Exercise brief: Rewrite all the records below, changing every "Image resolution" to "Screen resolution" and leaving everything else unchanged.

Data to use:
•••••
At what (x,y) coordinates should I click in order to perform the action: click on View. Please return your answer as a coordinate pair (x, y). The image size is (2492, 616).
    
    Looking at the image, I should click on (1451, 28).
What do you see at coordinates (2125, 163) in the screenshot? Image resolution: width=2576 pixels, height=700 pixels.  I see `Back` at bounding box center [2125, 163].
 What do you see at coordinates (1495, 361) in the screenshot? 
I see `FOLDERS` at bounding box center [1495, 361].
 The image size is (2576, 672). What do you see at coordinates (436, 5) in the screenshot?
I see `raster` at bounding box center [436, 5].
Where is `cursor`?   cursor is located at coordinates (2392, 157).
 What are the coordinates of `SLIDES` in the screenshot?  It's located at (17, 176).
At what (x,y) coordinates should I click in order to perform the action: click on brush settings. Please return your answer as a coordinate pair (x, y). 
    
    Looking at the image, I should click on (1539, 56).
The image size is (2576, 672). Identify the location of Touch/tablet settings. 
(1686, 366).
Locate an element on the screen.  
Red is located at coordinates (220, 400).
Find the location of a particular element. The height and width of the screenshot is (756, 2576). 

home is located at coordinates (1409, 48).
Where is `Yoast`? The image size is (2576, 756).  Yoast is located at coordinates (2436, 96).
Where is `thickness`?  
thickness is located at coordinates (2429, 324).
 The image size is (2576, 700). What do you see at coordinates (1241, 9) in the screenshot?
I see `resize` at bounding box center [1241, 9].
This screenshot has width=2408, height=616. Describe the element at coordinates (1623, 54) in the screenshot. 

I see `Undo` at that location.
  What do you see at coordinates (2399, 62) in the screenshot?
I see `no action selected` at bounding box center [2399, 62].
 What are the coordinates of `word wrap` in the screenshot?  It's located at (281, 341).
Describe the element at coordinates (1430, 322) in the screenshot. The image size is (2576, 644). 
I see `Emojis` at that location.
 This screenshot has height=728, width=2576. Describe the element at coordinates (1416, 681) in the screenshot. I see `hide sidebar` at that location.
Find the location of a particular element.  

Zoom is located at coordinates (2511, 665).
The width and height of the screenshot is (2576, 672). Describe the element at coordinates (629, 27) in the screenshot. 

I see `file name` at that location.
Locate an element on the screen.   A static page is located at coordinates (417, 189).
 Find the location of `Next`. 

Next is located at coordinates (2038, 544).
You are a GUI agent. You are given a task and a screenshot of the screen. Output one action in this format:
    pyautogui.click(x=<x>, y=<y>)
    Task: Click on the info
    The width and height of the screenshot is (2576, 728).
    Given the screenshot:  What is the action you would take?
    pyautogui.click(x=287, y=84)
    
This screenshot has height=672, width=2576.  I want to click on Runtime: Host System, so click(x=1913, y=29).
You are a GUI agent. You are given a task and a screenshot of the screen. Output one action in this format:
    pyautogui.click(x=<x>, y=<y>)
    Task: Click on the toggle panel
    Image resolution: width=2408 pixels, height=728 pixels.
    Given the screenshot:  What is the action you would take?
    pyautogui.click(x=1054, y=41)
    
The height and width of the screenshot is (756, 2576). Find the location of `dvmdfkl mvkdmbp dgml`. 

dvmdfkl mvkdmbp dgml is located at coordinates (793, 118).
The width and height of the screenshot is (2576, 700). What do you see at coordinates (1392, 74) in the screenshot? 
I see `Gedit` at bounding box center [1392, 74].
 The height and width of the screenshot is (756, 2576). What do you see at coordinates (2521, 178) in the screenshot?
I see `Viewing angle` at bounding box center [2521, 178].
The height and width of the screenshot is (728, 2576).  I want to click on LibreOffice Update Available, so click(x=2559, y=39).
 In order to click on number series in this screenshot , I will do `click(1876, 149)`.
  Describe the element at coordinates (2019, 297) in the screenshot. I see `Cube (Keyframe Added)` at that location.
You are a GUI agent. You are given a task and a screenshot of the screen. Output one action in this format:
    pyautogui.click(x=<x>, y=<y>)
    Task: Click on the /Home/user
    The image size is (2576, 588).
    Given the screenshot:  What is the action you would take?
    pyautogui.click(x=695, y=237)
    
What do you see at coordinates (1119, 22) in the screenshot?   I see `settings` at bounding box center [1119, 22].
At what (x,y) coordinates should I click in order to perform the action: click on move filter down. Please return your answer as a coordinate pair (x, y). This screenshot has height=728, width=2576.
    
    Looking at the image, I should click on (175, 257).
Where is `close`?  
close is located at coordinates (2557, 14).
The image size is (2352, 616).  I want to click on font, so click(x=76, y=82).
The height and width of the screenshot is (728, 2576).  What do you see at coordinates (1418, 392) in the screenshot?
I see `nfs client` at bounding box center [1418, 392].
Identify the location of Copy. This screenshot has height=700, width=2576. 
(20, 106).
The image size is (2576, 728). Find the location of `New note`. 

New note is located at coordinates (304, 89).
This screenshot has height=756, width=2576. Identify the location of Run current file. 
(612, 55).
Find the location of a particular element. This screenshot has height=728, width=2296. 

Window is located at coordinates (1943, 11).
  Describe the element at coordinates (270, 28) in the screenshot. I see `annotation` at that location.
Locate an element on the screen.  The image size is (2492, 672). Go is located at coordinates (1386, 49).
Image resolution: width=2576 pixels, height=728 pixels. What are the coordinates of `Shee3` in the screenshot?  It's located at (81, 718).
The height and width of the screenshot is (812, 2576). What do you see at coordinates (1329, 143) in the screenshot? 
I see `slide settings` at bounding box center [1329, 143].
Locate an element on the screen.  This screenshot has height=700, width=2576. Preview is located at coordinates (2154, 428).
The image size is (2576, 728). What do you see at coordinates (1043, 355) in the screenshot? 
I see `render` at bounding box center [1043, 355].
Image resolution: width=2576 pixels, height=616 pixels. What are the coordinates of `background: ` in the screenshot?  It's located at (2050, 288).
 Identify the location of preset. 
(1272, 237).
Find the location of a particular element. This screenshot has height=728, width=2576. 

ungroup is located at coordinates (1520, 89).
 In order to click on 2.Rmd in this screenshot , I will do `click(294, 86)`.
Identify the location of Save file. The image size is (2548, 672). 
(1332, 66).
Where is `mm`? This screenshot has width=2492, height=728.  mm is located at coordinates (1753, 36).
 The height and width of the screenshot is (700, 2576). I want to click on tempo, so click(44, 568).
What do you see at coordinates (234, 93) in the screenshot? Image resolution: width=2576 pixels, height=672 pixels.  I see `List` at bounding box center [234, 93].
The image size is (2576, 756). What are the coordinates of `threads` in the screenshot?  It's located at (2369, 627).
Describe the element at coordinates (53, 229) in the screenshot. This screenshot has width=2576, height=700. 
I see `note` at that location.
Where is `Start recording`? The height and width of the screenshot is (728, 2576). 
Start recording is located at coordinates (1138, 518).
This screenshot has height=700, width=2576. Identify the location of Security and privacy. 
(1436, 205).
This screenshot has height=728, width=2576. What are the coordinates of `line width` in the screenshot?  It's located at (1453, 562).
•••••
Complete response:
At what (x,y) coordinates should I click in order to perform the action: click on View. Please return your answer as a coordinate pair (x, y). The image size is (2492, 616).
    
    Looking at the image, I should click on (1451, 28).
What do you see at coordinates (2125, 163) in the screenshot? Screen resolution: width=2576 pixels, height=700 pixels.  I see `Back` at bounding box center [2125, 163].
 What do you see at coordinates (1495, 361) in the screenshot? 
I see `FOLDERS` at bounding box center [1495, 361].
 The image size is (2576, 672). What do you see at coordinates (436, 5) in the screenshot?
I see `raster` at bounding box center [436, 5].
Where is `cursor`?   cursor is located at coordinates (2392, 157).
 What are the coordinates of `SLIDES` in the screenshot?  It's located at (17, 176).
At what (x,y) coordinates should I click in order to perform the action: click on brush settings. Please return your answer as a coordinate pair (x, y). 
    
    Looking at the image, I should click on (1539, 56).
The image size is (2576, 672). Identify the location of Touch/tablet settings. 
(1686, 366).
Locate an element on the screen.  
Red is located at coordinates (220, 400).
Find the location of a particular element. The height and width of the screenshot is (756, 2576). 

home is located at coordinates (1409, 48).
Where is `Yoast`? The image size is (2576, 756).  Yoast is located at coordinates (2436, 96).
Where is `thickness`?  
thickness is located at coordinates (2429, 324).
 The image size is (2576, 700). What do you see at coordinates (1241, 9) in the screenshot?
I see `resize` at bounding box center [1241, 9].
This screenshot has width=2408, height=616. Describe the element at coordinates (1623, 54) in the screenshot. 

I see `Undo` at that location.
  What do you see at coordinates (2399, 62) in the screenshot?
I see `no action selected` at bounding box center [2399, 62].
 What are the coordinates of `word wrap` in the screenshot?  It's located at (281, 341).
Describe the element at coordinates (1430, 322) in the screenshot. The image size is (2576, 644). 
I see `Emojis` at that location.
 This screenshot has height=728, width=2576. Describe the element at coordinates (1416, 681) in the screenshot. I see `hide sidebar` at that location.
Find the location of a particular element.  

Zoom is located at coordinates (2511, 665).
The width and height of the screenshot is (2576, 672). Describe the element at coordinates (629, 27) in the screenshot. 

I see `file name` at that location.
Locate an element on the screen.   A static page is located at coordinates (417, 189).
 Find the location of `Next`. 

Next is located at coordinates (2038, 544).
You are a GUI agent. You are given a task and a screenshot of the screen. Output one action in this format:
    pyautogui.click(x=<x>, y=<y>)
    Task: Click on the info
    The width and height of the screenshot is (2576, 728).
    Given the screenshot:  What is the action you would take?
    pyautogui.click(x=287, y=84)
    
This screenshot has height=672, width=2576.  I want to click on Runtime: Host System, so click(x=1913, y=29).
You are a GUI agent. You are given a task and a screenshot of the screen. Output one action in this format:
    pyautogui.click(x=<x>, y=<y>)
    Task: Click on the toggle panel
    Screen resolution: width=2408 pixels, height=728 pixels.
    Given the screenshot:  What is the action you would take?
    pyautogui.click(x=1054, y=41)
    
The height and width of the screenshot is (756, 2576). Find the location of `dvmdfkl mvkdmbp dgml`. 

dvmdfkl mvkdmbp dgml is located at coordinates (793, 118).
The width and height of the screenshot is (2576, 700). What do you see at coordinates (1392, 74) in the screenshot? 
I see `Gedit` at bounding box center [1392, 74].
 The height and width of the screenshot is (756, 2576). What do you see at coordinates (2521, 178) in the screenshot?
I see `Viewing angle` at bounding box center [2521, 178].
The height and width of the screenshot is (728, 2576).  I want to click on LibreOffice Update Available, so click(x=2559, y=39).
 In order to click on number series in this screenshot , I will do `click(1876, 149)`.
  Describe the element at coordinates (2019, 297) in the screenshot. I see `Cube (Keyframe Added)` at that location.
You are a GUI agent. You are given a task and a screenshot of the screen. Output one action in this format:
    pyautogui.click(x=<x>, y=<y>)
    Task: Click on the /Home/user
    The image size is (2576, 588).
    Given the screenshot:  What is the action you would take?
    pyautogui.click(x=695, y=237)
    
What do you see at coordinates (1119, 22) in the screenshot?   I see `settings` at bounding box center [1119, 22].
At what (x,y) coordinates should I click in order to perform the action: click on move filter down. Please return your answer as a coordinate pair (x, y). This screenshot has height=728, width=2576.
    
    Looking at the image, I should click on (175, 257).
Where is `close`?  
close is located at coordinates (2557, 14).
The image size is (2352, 616).  I want to click on font, so click(x=76, y=82).
The height and width of the screenshot is (728, 2576).  What do you see at coordinates (1418, 392) in the screenshot?
I see `nfs client` at bounding box center [1418, 392].
Identify the location of Copy. This screenshot has height=700, width=2576. 
(20, 106).
The image size is (2576, 728). Find the location of `New note`. 

New note is located at coordinates (304, 89).
This screenshot has height=756, width=2576. Identify the location of Run current file. 
(612, 55).
Find the location of a particular element. This screenshot has height=728, width=2296. 

Window is located at coordinates (1943, 11).
  Describe the element at coordinates (270, 28) in the screenshot. I see `annotation` at that location.
Locate an element on the screen.  The image size is (2492, 672). Go is located at coordinates (1386, 49).
Screen resolution: width=2576 pixels, height=728 pixels. What are the coordinates of `Shee3` in the screenshot?  It's located at (81, 718).
The height and width of the screenshot is (812, 2576). What do you see at coordinates (1329, 143) in the screenshot? 
I see `slide settings` at bounding box center [1329, 143].
Locate an element on the screen.  This screenshot has height=700, width=2576. Preview is located at coordinates (2154, 428).
The image size is (2576, 728). What do you see at coordinates (1043, 355) in the screenshot? 
I see `render` at bounding box center [1043, 355].
Screen resolution: width=2576 pixels, height=616 pixels. What are the coordinates of `background: ` in the screenshot?  It's located at (2050, 288).
 Identify the location of preset. 
(1272, 237).
Find the location of a particular element. This screenshot has height=728, width=2576. 

ungroup is located at coordinates (1520, 89).
 In order to click on 2.Rmd in this screenshot , I will do `click(294, 86)`.
Identify the location of Save file. The image size is (2548, 672). 
(1332, 66).
Where is `mm`? This screenshot has width=2492, height=728.  mm is located at coordinates (1753, 36).
 The height and width of the screenshot is (700, 2576). I want to click on tempo, so click(44, 568).
What do you see at coordinates (234, 93) in the screenshot? Screen resolution: width=2576 pixels, height=672 pixels.  I see `List` at bounding box center [234, 93].
The image size is (2576, 756). What are the coordinates of `threads` in the screenshot?  It's located at (2369, 627).
Describe the element at coordinates (53, 229) in the screenshot. This screenshot has width=2576, height=700. 
I see `note` at that location.
Where is `Start recording`? The height and width of the screenshot is (728, 2576). 
Start recording is located at coordinates (1138, 518).
This screenshot has height=700, width=2576. Identify the location of Security and privacy. 
(1436, 205).
This screenshot has height=728, width=2576. What are the coordinates of `line width` in the screenshot?  It's located at (1453, 562).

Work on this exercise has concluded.